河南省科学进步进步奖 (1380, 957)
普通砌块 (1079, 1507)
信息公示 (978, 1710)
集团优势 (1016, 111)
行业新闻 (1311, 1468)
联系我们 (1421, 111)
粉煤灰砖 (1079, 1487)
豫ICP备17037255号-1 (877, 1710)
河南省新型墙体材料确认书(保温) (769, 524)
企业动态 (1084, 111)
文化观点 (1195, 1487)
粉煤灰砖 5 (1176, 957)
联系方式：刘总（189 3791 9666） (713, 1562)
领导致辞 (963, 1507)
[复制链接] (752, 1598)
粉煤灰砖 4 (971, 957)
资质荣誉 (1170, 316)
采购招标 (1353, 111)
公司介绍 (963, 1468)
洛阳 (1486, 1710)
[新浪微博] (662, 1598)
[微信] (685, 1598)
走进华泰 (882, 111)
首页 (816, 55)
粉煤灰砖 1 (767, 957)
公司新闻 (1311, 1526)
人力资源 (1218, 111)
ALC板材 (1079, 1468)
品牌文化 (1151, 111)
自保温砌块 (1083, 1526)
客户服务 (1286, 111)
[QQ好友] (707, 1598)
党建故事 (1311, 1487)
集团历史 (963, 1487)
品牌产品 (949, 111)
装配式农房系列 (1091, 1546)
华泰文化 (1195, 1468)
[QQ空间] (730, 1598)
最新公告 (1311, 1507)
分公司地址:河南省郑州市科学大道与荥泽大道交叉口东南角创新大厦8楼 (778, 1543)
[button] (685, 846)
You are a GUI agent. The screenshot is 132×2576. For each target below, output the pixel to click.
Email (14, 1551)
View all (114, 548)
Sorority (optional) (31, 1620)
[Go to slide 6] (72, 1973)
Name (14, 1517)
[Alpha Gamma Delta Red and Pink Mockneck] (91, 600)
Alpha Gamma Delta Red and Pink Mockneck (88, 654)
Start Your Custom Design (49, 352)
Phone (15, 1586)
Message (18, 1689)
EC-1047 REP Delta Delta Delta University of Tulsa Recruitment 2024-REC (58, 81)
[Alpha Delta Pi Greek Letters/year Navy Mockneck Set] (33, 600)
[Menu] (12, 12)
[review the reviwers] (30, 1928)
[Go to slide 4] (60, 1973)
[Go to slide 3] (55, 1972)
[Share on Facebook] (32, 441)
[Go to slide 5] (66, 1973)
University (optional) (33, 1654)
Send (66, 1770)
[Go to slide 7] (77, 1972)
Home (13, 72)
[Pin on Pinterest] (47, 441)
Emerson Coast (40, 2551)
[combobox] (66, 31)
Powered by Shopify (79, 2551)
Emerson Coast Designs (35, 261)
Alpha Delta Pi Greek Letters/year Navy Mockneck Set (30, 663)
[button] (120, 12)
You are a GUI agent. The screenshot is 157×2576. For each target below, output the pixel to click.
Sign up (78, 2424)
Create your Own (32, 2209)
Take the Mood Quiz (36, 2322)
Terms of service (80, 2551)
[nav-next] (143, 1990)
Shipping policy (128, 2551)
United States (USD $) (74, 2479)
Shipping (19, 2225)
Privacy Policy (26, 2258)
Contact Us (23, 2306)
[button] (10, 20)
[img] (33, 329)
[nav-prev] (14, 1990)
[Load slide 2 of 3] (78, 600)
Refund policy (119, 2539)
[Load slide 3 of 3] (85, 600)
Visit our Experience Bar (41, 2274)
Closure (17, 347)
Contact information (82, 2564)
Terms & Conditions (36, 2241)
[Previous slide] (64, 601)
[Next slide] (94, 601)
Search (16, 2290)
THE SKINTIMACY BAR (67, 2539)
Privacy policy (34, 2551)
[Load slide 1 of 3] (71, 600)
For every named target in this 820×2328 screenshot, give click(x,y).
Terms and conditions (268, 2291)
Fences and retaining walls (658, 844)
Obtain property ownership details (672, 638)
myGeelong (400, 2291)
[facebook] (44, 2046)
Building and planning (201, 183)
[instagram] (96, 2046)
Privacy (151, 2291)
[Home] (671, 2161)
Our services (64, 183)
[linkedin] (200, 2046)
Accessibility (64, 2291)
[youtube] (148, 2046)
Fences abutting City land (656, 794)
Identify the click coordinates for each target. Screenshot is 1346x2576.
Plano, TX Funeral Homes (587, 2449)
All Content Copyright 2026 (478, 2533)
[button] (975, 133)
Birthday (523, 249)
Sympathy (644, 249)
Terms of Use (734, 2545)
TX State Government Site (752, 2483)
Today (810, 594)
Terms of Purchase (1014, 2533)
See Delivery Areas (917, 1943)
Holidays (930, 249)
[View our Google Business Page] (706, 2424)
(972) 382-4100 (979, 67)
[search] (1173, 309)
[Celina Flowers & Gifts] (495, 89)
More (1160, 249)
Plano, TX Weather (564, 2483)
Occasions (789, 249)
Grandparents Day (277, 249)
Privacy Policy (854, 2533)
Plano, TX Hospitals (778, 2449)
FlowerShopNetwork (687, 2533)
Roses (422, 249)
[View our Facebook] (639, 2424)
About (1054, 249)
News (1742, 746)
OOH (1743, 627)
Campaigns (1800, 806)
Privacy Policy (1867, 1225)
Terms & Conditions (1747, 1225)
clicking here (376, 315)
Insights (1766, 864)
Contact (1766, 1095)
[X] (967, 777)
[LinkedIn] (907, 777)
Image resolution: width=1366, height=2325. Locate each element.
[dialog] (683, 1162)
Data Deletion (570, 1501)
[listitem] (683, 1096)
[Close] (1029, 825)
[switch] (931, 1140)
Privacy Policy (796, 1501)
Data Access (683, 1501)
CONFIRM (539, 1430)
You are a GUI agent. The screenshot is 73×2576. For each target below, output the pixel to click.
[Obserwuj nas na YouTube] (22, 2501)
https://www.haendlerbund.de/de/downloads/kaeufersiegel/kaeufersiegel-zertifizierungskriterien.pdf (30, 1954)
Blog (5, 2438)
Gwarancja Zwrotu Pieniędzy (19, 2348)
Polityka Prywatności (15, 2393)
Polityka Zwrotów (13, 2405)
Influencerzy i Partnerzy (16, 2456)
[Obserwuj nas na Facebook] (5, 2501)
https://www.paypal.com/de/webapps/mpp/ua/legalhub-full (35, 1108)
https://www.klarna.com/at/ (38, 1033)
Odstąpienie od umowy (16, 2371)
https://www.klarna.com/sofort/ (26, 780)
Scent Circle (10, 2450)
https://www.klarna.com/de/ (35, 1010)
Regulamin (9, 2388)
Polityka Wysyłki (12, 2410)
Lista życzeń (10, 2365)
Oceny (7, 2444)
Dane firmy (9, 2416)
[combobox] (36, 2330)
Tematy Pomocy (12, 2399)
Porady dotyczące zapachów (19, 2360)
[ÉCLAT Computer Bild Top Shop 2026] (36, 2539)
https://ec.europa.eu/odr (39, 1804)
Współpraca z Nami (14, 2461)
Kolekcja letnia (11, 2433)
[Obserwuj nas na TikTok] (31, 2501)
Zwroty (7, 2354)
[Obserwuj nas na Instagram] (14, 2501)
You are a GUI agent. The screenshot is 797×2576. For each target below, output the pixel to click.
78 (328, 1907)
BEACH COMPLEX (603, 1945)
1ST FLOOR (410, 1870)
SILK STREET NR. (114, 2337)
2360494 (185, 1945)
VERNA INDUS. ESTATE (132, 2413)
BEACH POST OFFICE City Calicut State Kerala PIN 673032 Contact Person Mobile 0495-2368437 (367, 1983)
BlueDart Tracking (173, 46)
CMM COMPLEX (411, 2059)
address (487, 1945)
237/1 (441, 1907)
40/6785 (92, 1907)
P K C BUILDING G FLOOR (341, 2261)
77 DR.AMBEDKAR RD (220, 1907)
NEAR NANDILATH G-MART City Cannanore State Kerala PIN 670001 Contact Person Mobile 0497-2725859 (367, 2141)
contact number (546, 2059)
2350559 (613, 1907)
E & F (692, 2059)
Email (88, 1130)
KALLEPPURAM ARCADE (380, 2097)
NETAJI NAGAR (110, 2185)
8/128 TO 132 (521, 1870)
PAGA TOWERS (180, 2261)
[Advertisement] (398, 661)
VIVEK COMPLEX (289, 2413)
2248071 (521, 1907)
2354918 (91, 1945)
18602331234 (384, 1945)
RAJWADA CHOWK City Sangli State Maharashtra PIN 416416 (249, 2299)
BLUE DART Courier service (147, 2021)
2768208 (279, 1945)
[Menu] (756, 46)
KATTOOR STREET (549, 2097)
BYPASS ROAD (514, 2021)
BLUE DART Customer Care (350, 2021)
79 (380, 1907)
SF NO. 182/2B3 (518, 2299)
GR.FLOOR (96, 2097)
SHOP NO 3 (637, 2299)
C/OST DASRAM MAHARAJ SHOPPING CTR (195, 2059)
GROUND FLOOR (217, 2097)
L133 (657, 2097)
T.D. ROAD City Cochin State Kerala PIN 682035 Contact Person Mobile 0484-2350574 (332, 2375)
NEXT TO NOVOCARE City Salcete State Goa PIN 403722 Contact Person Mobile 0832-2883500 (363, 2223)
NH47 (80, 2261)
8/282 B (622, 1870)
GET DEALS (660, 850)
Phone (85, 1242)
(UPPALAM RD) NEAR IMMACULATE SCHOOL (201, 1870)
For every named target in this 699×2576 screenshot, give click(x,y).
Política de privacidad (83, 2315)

▸ **Exercise aim**
Please return the lines above that run from the line containing "粉煤灰砖 4 (971, 957)" to the line containing "[QQ空间] (730, 1598)", inclusive, exactly and with no other lines.

▸ **Reply**
粉煤灰砖 4 (971, 957)
资质荣誉 (1170, 316)
采购招标 (1353, 111)
公司介绍 (963, 1468)
洛阳 (1486, 1710)
[新浪微博] (662, 1598)
[微信] (685, 1598)
走进华泰 (882, 111)
首页 (816, 55)
粉煤灰砖 1 (767, 957)
公司新闻 (1311, 1526)
人力资源 (1218, 111)
ALC板材 (1079, 1468)
品牌文化 (1151, 111)
自保温砌块 (1083, 1526)
客户服务 (1286, 111)
[QQ好友] (707, 1598)
党建故事 (1311, 1487)
集团历史 (963, 1487)
品牌产品 (949, 111)
装配式农房系列 (1091, 1546)
华泰文化 (1195, 1468)
[QQ空间] (730, 1598)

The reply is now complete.